EXTRAIT SOURCE:
>>>>>

En Guinée équatoriale, la visite du pape Léon XIV a mêlé ferveur religieuse, messages de justice sociale et attentes populaires. Au terme de 48 heures de visite en Guinée équatoriale, le souverain pontife laisse derrière lui une impression d’apaisement, même si les défis du pays demeurent intacts.
Le pape Léon XIV a quitté la Guinée équatoriale hier, jeudi 23 avril 2026, au terme d’une visite qui aura marqué sa tournée africaine. Entre ferveur religieuse et attentes politiques, son passage à Malabo a placé la justice sociale et la réconciliation au centre des discussions.
C’est sous un soleil de plomb que l’avion papal avait atterri à l’aéroport de Malabo mardi 21 avril. Accueilli avec les honneurs militaires par le président Teodoro Obiang Nguema Mbasogo, le souverain pontife a donné le ton dès ses premières prises de parole. Dans son discours au palais présidentiel, il a appelé les autorités à mettre le droit, la justice et la dignité des plus petits au cœur de l’action publique. Une nouvelle dénonciation de la corruption et du népotisme qui régnent en Afrique après ses prises de paroles au Cameroun et en Angola.
Un message social très attendu
Le mercredi a été marqué par une visite dans plusieurs quartiers populaires de la capitale, puis par une rencontre avec la jeunesse au palais des conférences de Sipopo. Face à une génération confrontée au chômage et au manque de perspectives, le pape a exhorté les jeunes à ne pas céder au désespoir. Son discours a particulièrement résonné dans un contexte marqué par des disparités particulièrement importantes entre la fortune des proches du palais présidentiel et une jeunesse en quête d’avenir.

<<<<<

INFORMATIONS EXTRAITES:
>>>>>

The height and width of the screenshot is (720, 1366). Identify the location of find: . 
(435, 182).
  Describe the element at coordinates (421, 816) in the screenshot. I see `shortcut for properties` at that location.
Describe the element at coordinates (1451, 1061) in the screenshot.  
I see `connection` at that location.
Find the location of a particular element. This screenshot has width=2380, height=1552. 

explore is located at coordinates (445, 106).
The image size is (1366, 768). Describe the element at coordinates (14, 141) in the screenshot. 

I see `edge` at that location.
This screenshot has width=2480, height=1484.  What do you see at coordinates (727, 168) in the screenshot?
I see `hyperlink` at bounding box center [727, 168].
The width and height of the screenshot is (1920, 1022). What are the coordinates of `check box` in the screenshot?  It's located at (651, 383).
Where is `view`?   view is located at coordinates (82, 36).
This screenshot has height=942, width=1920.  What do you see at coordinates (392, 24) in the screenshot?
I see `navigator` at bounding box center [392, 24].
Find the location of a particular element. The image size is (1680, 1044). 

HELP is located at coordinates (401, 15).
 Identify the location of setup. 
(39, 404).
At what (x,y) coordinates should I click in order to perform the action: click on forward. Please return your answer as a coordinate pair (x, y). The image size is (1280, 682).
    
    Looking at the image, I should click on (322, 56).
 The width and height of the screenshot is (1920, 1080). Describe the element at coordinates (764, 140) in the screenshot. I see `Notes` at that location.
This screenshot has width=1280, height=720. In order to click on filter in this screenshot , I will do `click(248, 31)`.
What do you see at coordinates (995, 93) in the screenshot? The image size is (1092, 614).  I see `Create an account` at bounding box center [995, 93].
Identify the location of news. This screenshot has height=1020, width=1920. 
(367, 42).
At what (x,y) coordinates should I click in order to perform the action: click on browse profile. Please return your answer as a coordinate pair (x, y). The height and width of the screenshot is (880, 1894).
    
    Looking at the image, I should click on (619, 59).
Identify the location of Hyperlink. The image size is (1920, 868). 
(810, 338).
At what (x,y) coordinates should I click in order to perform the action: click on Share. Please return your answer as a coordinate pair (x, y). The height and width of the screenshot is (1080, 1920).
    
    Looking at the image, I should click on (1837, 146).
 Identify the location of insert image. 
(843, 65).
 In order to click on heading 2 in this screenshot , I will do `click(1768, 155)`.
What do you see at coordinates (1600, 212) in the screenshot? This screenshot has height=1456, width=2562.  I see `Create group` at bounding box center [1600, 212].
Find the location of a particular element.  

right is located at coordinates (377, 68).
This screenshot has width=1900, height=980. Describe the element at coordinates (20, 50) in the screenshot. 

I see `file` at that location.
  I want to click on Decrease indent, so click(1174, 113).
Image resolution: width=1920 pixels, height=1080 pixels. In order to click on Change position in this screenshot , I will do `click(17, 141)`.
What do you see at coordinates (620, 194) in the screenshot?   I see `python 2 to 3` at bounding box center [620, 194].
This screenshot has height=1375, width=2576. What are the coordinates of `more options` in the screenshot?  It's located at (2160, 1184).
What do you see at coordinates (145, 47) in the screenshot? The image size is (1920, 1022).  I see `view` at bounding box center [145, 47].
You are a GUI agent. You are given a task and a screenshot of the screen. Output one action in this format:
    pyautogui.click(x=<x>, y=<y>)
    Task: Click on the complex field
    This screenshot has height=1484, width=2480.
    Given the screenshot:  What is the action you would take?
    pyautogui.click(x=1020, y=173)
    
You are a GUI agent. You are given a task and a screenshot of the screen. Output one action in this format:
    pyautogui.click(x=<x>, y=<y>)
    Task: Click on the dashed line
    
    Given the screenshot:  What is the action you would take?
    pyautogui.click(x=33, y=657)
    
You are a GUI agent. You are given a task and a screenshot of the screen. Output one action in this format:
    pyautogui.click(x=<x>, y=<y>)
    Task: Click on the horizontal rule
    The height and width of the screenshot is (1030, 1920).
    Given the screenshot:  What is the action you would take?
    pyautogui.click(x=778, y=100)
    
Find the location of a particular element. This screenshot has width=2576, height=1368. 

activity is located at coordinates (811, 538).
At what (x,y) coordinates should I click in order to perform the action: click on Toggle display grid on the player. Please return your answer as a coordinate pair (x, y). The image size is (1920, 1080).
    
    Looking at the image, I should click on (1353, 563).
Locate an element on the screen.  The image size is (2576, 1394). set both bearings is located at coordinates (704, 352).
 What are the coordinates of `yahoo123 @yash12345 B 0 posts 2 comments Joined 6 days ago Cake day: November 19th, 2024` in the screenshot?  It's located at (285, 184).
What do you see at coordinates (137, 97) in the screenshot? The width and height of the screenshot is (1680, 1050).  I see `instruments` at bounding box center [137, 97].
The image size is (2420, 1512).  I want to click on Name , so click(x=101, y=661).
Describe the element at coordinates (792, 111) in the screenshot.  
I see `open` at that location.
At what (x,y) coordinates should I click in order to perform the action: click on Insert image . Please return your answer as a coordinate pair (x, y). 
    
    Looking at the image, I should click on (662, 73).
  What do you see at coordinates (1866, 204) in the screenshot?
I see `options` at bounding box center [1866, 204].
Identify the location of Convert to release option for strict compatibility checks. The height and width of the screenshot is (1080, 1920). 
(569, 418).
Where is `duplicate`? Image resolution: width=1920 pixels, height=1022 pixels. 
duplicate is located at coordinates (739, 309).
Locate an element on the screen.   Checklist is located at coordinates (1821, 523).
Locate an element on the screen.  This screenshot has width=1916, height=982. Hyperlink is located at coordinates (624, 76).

<<<<<

QUESTIONS À TRAITER:
**a)** Dans l'article sur la visite du pape en Guinée équatoriale :
(i) Quel jour le pape a-t-il quitté le pays ?
(ii) Qui l'a accueilli avec les honneurs militaires ?
(iii) Dans quel lieu s'est tenue sa rencontre avec la jeunesse ?
**b)** Poursuivez l'article sur la visite du pape en Guinée équatoriale après sa dernière phrase.
Les enregistrements proviennent d'une autre source.

RÉPONSES PAR TÂCHE:
**a)**
(i) Le jeudi 23 avril 2026.
(ii) Le président Teodoro Obiang Nguema Mbasogo.
(iii) Au palais des conférences de Sipopo.

**b)**
Le moment fort de la visite a eu lieu jeudi matin, lors de la messe de clôture au stade de Malabo, où plusieurs dizaines de milliers de fidèles se sont rassemblés. Léon XIV y a insisté sur le pardon et la réconciliation nationale, des thèmes qui ont trouvé un écho dans un pays confronté depuis des années à des tensions sociales et à des frustrations liées à la répartition des richesses.
Une parenthèse d’apaisement
Pour de nombreux Équato-Guinéens, cette visite a dépassé le cadre religieux. Dans les rues de Malabo comme à Bata, elle a suscité un mélange d’espoir, de soulagement et de fierté nationale. Beaucoup ont vu dans les paroles du pape une reconnaissance de leurs difficultés quotidiennes et de leurs aspirations à davantage de justice.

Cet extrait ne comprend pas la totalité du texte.